EXERCISE OBJECTIVE: Below is a listing; restate from it, character for character, the lines beginning at the line holding "The image size is (800, 450)." and ending at the line holding "Task: Click the bracketed crystal icon", both included.
[[ INPUT RECORDS, beginning ]]
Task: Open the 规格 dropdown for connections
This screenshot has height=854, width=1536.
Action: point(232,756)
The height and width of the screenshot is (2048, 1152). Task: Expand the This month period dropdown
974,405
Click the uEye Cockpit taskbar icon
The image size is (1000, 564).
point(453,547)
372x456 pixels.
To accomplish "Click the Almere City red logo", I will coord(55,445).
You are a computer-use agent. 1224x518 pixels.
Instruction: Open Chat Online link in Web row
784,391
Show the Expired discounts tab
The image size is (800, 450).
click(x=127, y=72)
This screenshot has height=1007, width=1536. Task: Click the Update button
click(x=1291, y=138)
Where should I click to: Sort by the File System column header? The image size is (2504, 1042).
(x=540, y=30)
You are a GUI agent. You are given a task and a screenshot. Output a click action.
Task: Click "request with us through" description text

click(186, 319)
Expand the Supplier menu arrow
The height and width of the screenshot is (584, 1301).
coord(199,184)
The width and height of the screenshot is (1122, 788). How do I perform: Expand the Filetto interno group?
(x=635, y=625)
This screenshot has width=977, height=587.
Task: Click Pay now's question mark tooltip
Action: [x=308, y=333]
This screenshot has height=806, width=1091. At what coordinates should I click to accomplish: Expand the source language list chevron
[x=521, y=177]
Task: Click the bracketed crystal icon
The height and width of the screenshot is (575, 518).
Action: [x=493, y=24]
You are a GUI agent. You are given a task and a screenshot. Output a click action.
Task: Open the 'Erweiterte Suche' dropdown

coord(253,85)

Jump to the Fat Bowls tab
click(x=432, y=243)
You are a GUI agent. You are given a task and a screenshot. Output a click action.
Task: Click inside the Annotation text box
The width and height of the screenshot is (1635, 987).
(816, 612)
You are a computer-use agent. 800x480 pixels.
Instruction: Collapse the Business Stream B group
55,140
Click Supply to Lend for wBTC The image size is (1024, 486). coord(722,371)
[[ INPUT RECORDS, end ]]
RESPONSE TO THE EXERCISE:
The image size is (800, 450).
click(x=127, y=72)
This screenshot has height=1007, width=1536. Task: Click the Update button
click(x=1291, y=138)
Where should I click to: Sort by the File System column header? The image size is (2504, 1042).
(x=540, y=30)
You are a GUI agent. You are given a task and a screenshot. Output a click action.
Task: Click "request with us through" description text

click(186, 319)
Expand the Supplier menu arrow
The height and width of the screenshot is (584, 1301).
coord(199,184)
The width and height of the screenshot is (1122, 788). How do I perform: Expand the Filetto interno group?
(x=635, y=625)
This screenshot has width=977, height=587.
Task: Click Pay now's question mark tooltip
Action: [x=308, y=333]
This screenshot has height=806, width=1091. At what coordinates should I click to accomplish: Expand the source language list chevron
[x=521, y=177]
Task: Click the bracketed crystal icon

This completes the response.